2. Don’t Go Far Afield

Here, Zweig recommends buying an industry index if the company you purchased ends up having poor results. I don’t quite agree with this advice. It all seems a little bit like decisions made by an investor who doesn’t know what they’re doing who is trying to catch a trend (and may be too late).

The only time I think that this is valid is when you’re investing in an industry with good economics but where the individual players might be too hard to pick. I’m thinking of Buffett’s investments in pharma with companies like Sanofi Aventis (NYSE: SNY), GlaxoSmithKline (NYSE: GSK), and Johnson & Johnson (NYSE: JNJ). The difference with Buffett’s investments in pharmaceutical companies is that he still was not buying an ETF, he bought just a few of the players in that industry. An ETF will usually have many more holdings and carry the risk of over diversification.

3. Shop Before You Drop

Zweig’s next technique is a bit better-

Ask yourself: Which stock or fund would I most like to own? Then view your losers as a source of funding to reduce the amount of cash you would otherwise need to raise

Sometimes I think that selling losers can be good, especially if you’re purchasing a better buy. Maybe a new opportunity has presented itself with a higher return or the margin of safety in your losing investment has narrowed.

4. Re-price it.

Here, the idea is to take your original purchase price and divide it by 10 and compare that price with its current price. A simpler method might be to look at the price you’re seeing right now and compare it to your conservative estimate for the company’s margin of safety(the spread between the current price and the company’s intrinsic value you in your eyes). If you’re buying companies at what you think are 50% discounts, you’ll see a wider margin of safety. It will then be up to you to decide if anything has changed.

If the margin of safety has narrowed to a point where maybe the capital could be better used elsewhere, then you should.

5. Follow your sales.

This is some of the best advice in the column.

Using an online portfolio tracker, monitor the returns of all the stocks you sell after you sell them. Studying the aftermath of your mistakes will enable you to learn which you sold too soon and which too late. You cannot improve what you do not measure.

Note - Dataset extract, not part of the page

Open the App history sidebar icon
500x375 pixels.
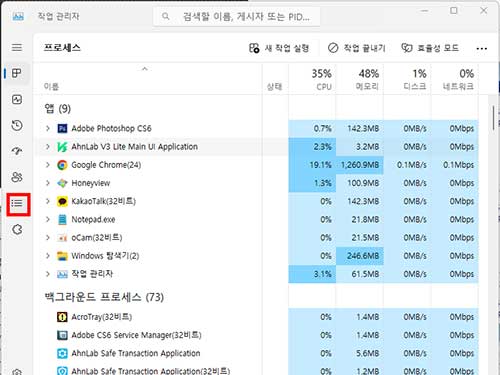[17, 125]

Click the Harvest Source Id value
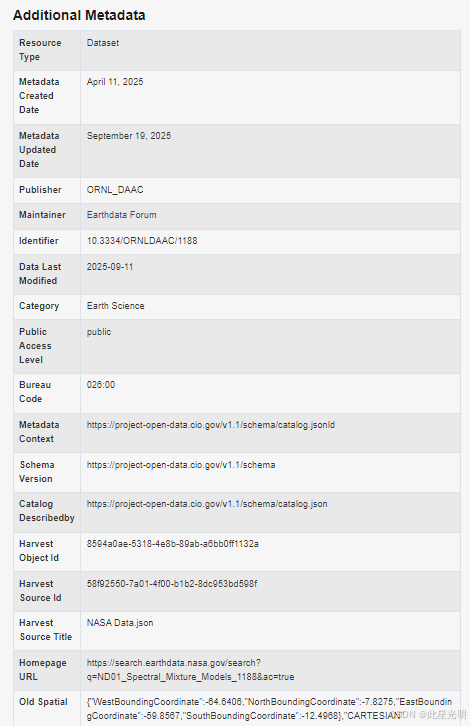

I try to do the same. On my Google Finance page I keep all of my stocks, even after selling them. I like to see what they’re currently doing and learn from my mistakes and the company’s mistakes. By doing this, you expand your circle of competence. It makes me think of a quote from Edward Lampert in Fortune Magazine.

[The] idea of anticipation is key to investing and to business generally. You can’t wait for an opportunity to become obvious. You have to think, “Here’s what other people and companies have done under certain circumstances. Now, under these new circumstances, how is this management likely to behave?” The plays my father designed for me helped me learn to think ahead. Lots of days I asked him, “Why can’t we just invite kids over and play a game?” In order to do something well, he explained, you have to keep practicing and preparing.

And I think that’s one of the more important concepts to keep in mind when investing. You can often draw upon past experiences when making future decisions. The situation might not be entirely the same, but it’s incredibly useful to have that kind of knowledge filed away for future reference.